I had the opportunity to attend my first HR Technology Expo two weeks ago in Chicago. At the suggestion of a colleague, I registered to walk the tradeshow floor which enabled me to speak with the vendors who came to the show. There were industry powerhouses, newly formed start-ups, and everything in between. Although there were very few things that my small non-profit social service could utilize, seeing the possibilities of what is possible was tremendous and I was excited by some of the things I saw. I had some great conversations and met new people who certainly bring perspectives to HR that have not even crossed my mind!
Performing some self-reflection on this, I know that I love new things and that connecting with people is important (for those who are familiar with StandOut by Marcus Buckingham, I am a Pioneer/Connector) for me to be at my best.
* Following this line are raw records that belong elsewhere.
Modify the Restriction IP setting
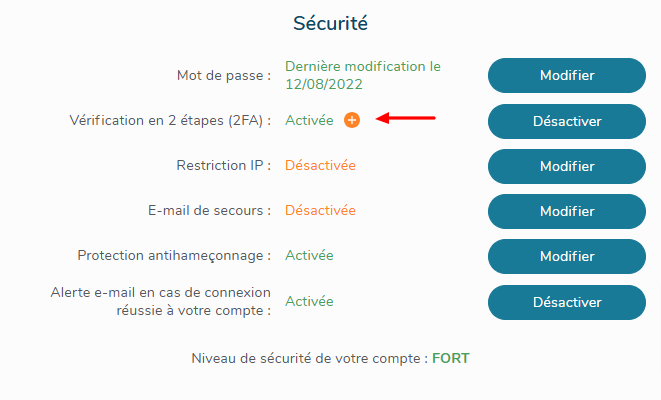Viewport: 661px width, 400px height. pos(566,166)
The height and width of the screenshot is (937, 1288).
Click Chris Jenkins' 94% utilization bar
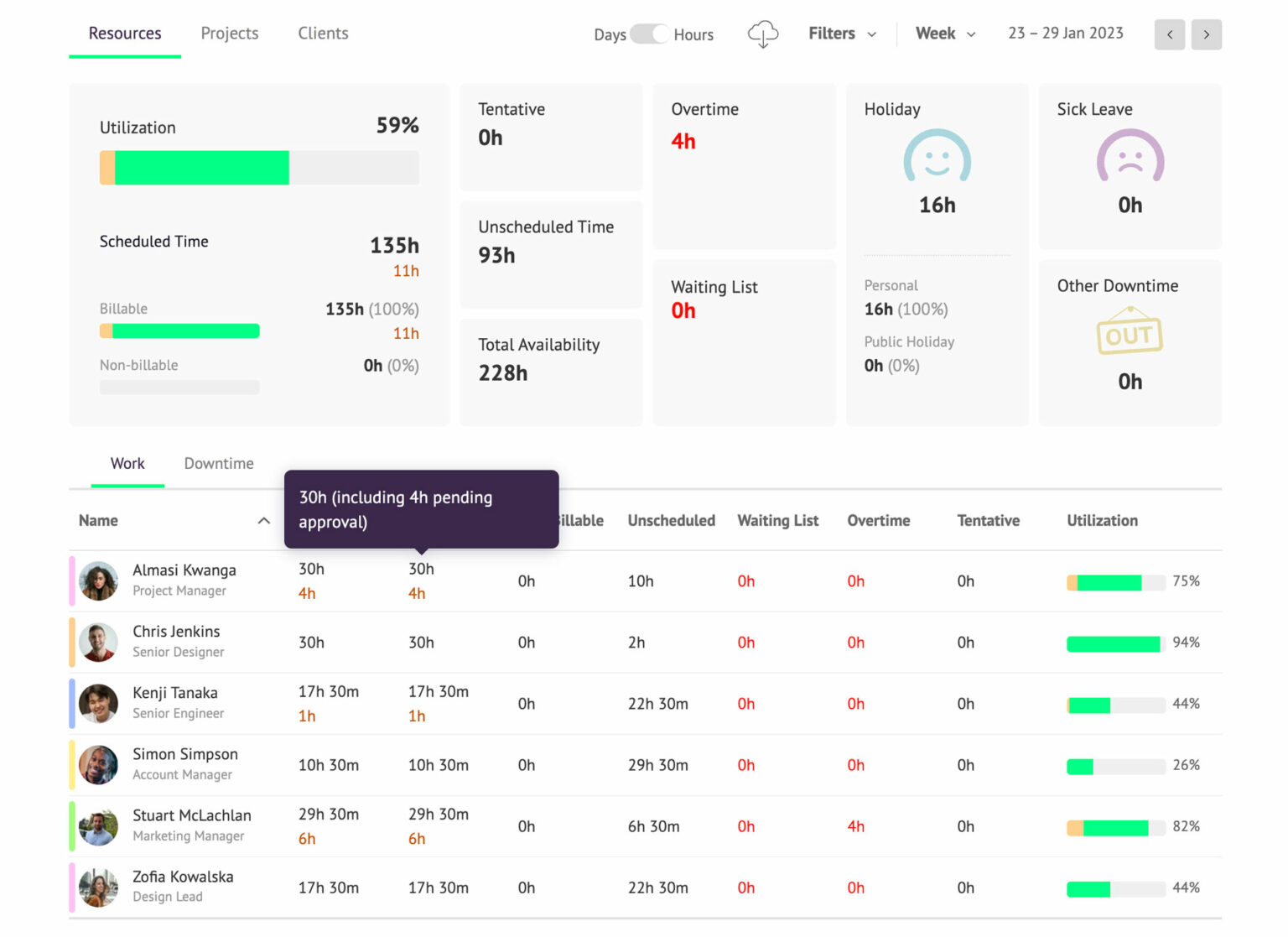pyautogui.click(x=1114, y=643)
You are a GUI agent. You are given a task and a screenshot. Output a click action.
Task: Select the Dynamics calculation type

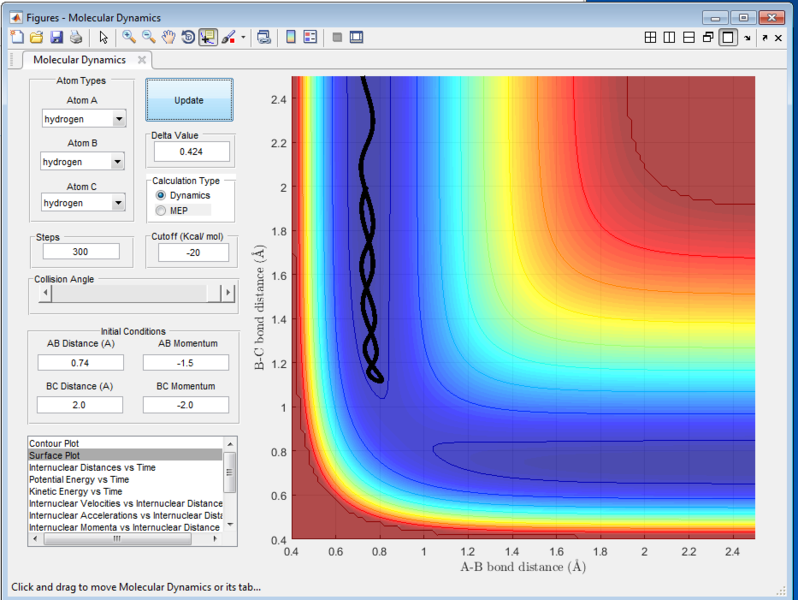162,196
Being able to do so while seeing what is possible with the continued evolution of technology and human resources is a great thing.
In the 2 weeks since the show, the emphasis on technology has lessened while the people around the technology have grown in importance. Some of the vendors have reached out and connected with me personally, noting specifics of our conversation and my interest (even if it was minor!) in the products and services they offer. Others have sent me a standard e-mail and made no real effort to connect with me. Really, it’s quite easy to find me and I am happy to speak with someone if they have a real reason to connect. The best technology will not help if the people associated with it are also not the best.
This lesson is of course not limited to technology companies. No matter how great the product or service offered by a company is, the bottom line still comes down to the people in the company. For that reason, it will always be easier to convince me that an organization’s people are a better investment than the newest technology. If technology can help me maximize the human capital, then a great partnership is possible.